K. hatte betroffen zugehört und schwieg noch eine Weile, nachdem ich geendet hatte. Das ist doch so furchtbar trostlos in dieser sadomasochistischen Szene! meinte er schließlich kopfschüttelnd. Das ist nichts dergleichen, stellte ich klar, denn dort gäbe es Regeln. Wo es aber Regeln gibt, Rituale, in denen ich auch als Unterworfene die Grenzen hätte bestimmen können, da hätte keine Gefahr gedroht. Dann wäre sogar fraglich gewesen, ob es mich so angezogen hätte. Juan war nur er selbst, er suchte die unendliche Steigerung. Das hatte mich in seinen Bann gezogen. Du fragst dich vielleicht, warum ich mich dann nicht an dich gewandt hatte? Ich wollte mich in meiner anfänglichen Not nicht in die Arme des Mannes flüchten, den ich verlassen hatte. Ich hätte dich nur ausgenutzt und so war es dir ja schon einmal ergangen. K. zuckte unmerklich, ließ sich darüber hinaus aber nichts anmerken. Ich wusste, dass die Zeit gekommen war, mich zu widersetzen und damit tat ich das Not-Wendige. Deine Verletzlichkeit habe ich erst verstanden, als ich selbst tief verletzt wurde, sagte ich leise.

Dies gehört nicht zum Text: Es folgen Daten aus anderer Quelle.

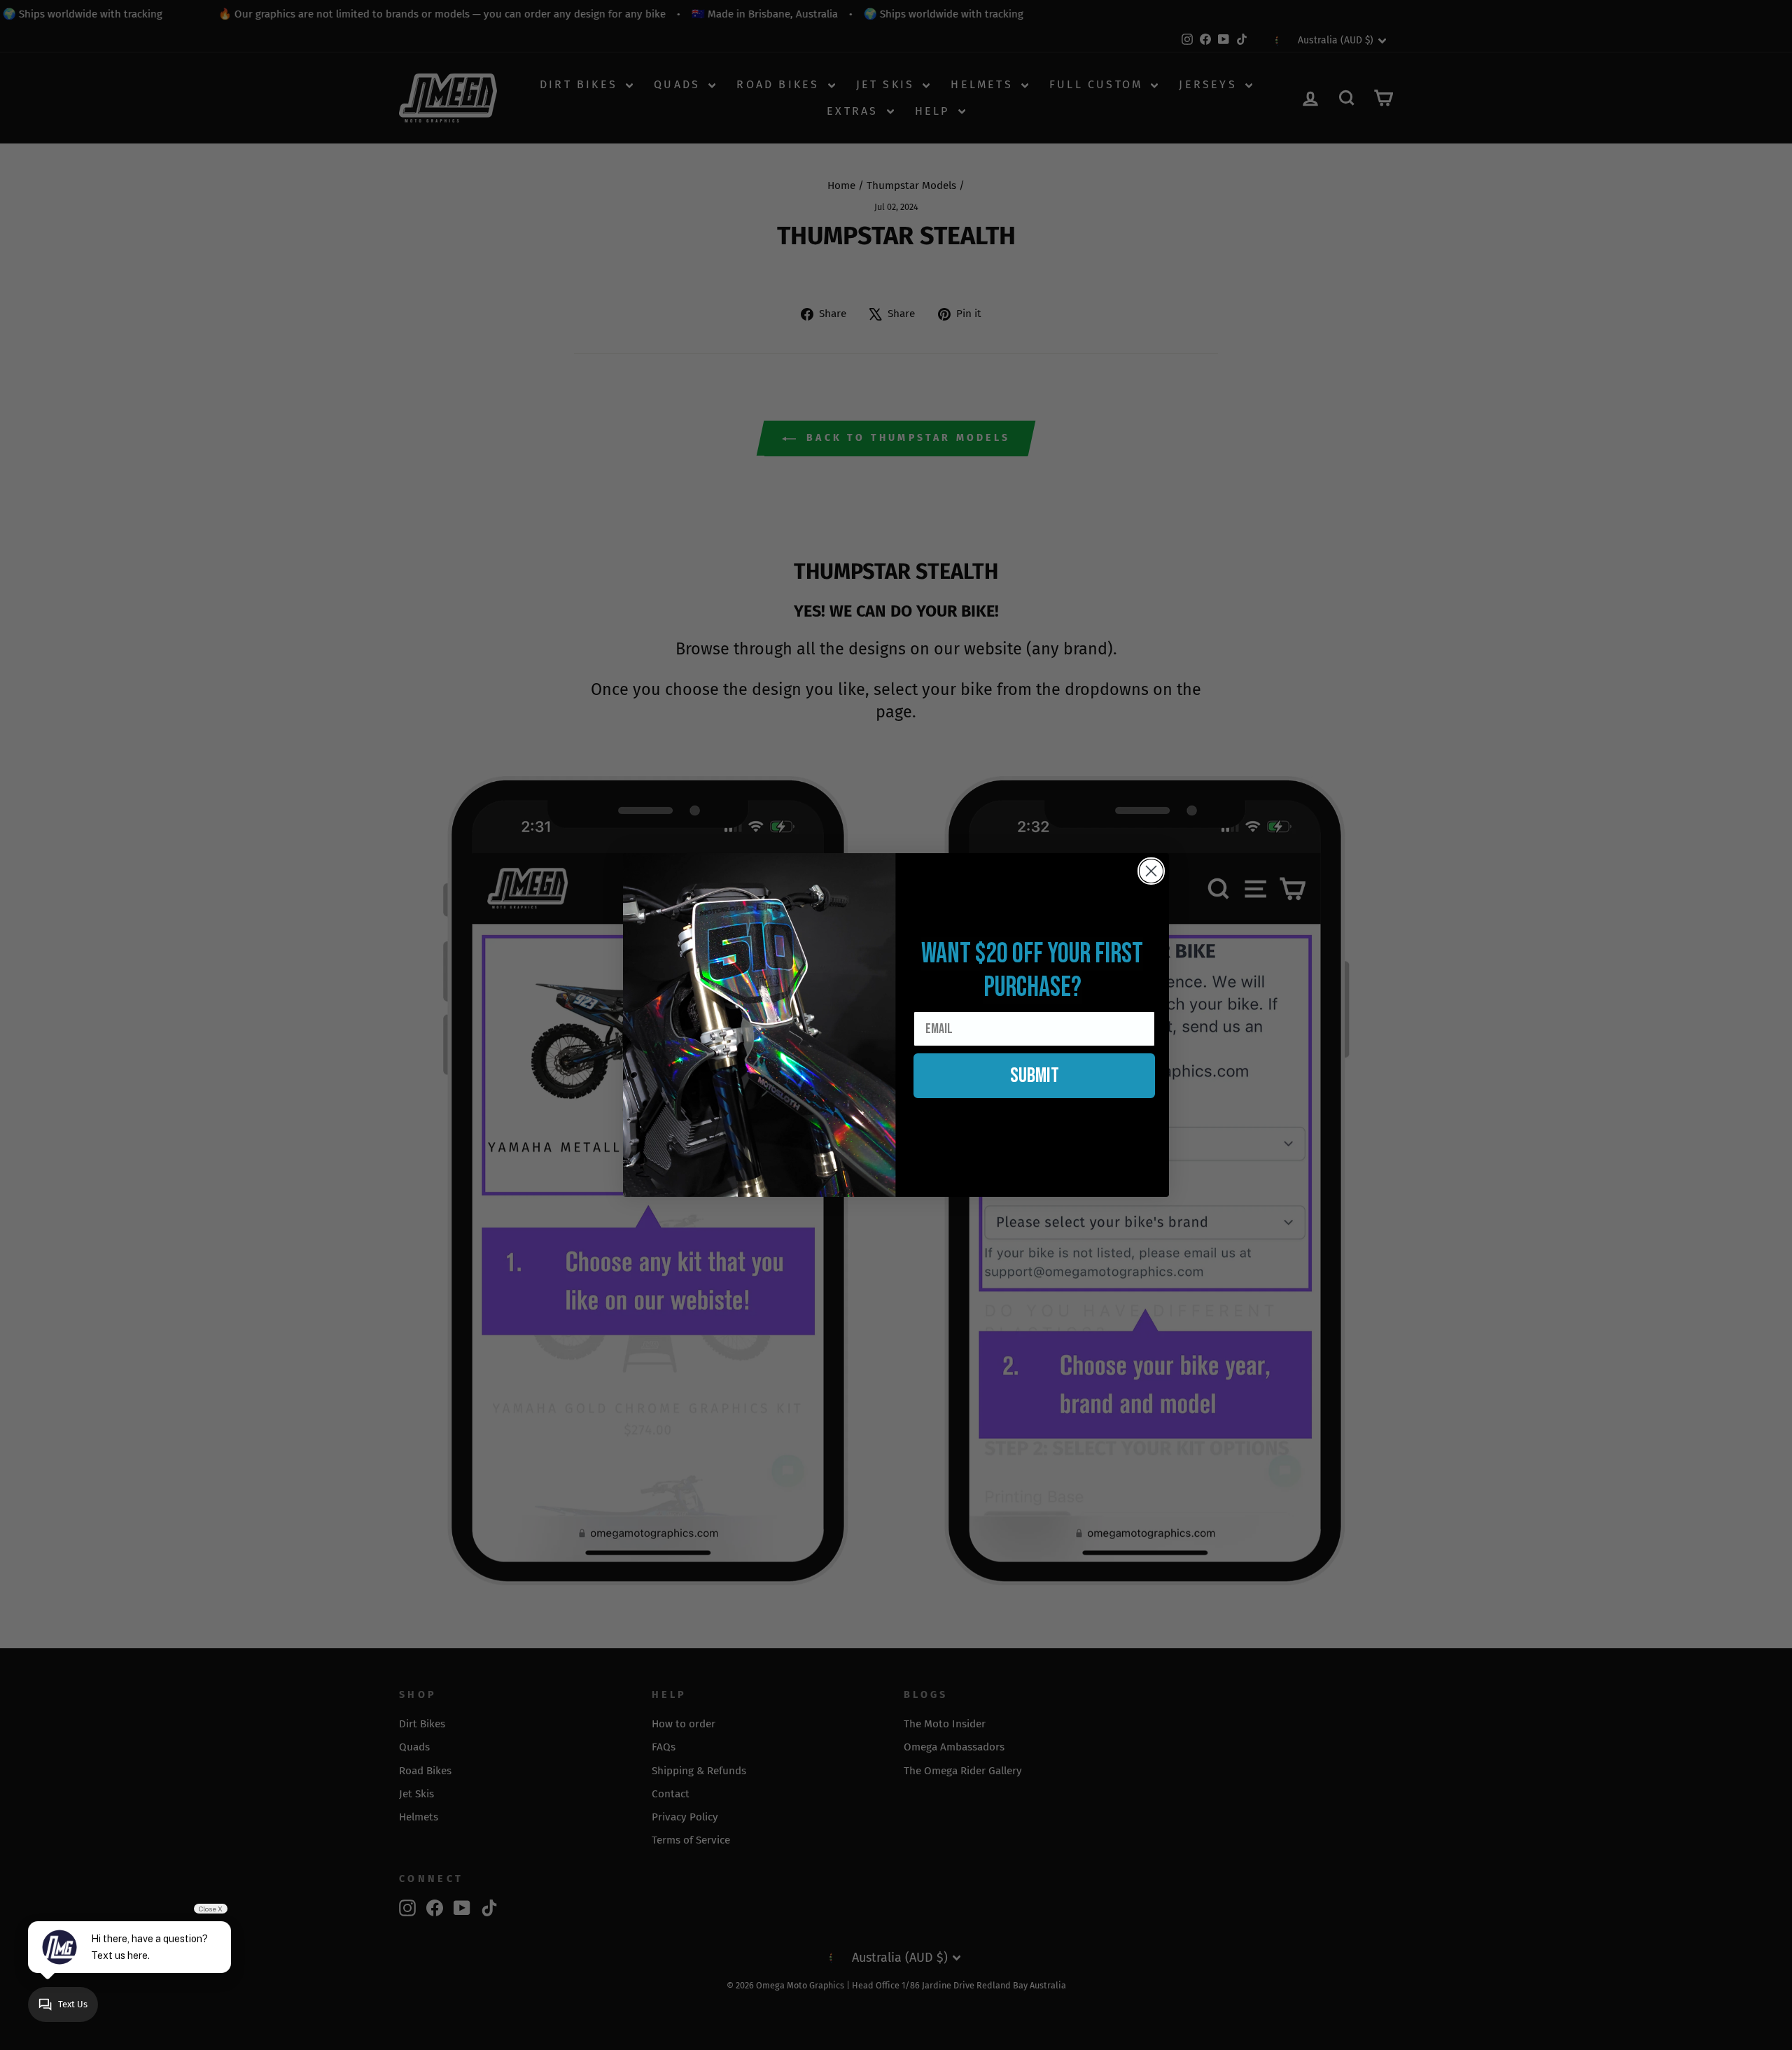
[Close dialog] (1151, 871)
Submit (1034, 1075)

Ich war froh, nach so langer Zeit mit ihm gesprochen zu haben, und das schien er mir auch nicht übel zu nehmen. K. hatte interessiert zugehört, schien auch erregt mit manchem Detail. Aber jetzt sah ich den aufkeimenden Schrecken in seinen Augen, passte doch dieser intime Bericht, eine ausführliche Darstellung sinnlicher Erfahrungen, eigentlich gar nicht zu meiner früheren Schweigsamkeit in dieser Hinsicht. Und was ist dann geschehen, nachdem du ihn verlassen hattest?